Try it
Restate word for word, and only, the lines that extend from the line containing "Screen dimensions: 442x953" through the end of the records below.

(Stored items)
★ ★ ★ ★ ★
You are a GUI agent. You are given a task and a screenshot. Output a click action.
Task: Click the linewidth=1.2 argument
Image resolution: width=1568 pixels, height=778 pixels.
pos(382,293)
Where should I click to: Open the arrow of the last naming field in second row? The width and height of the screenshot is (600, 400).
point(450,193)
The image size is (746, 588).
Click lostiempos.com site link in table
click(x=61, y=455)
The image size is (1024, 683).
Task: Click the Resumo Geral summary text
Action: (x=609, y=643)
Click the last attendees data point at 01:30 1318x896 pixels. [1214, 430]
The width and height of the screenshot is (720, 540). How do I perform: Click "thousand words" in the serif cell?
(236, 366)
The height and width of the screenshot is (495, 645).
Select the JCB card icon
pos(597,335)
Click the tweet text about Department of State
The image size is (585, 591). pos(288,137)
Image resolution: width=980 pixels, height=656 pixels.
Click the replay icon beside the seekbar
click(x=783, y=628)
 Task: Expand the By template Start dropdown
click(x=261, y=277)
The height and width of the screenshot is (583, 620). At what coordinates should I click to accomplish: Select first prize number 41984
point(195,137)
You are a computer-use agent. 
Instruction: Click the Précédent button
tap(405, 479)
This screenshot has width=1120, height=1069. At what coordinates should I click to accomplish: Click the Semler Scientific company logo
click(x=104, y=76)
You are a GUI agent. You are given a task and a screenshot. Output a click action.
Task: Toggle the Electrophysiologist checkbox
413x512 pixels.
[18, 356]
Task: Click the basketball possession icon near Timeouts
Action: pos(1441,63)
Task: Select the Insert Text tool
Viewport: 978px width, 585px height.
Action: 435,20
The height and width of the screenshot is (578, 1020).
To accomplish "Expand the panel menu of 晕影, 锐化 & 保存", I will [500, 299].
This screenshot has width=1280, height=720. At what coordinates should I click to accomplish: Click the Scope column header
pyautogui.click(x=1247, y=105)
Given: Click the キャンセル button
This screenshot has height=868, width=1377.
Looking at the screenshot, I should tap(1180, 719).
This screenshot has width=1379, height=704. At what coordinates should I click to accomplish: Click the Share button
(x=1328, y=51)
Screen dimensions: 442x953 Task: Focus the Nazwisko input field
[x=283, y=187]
★ ★ ★ ★ ★
Exercise solution
Screen dimensions: 442x953 Task: Focus the Nazwisko input field
[x=283, y=187]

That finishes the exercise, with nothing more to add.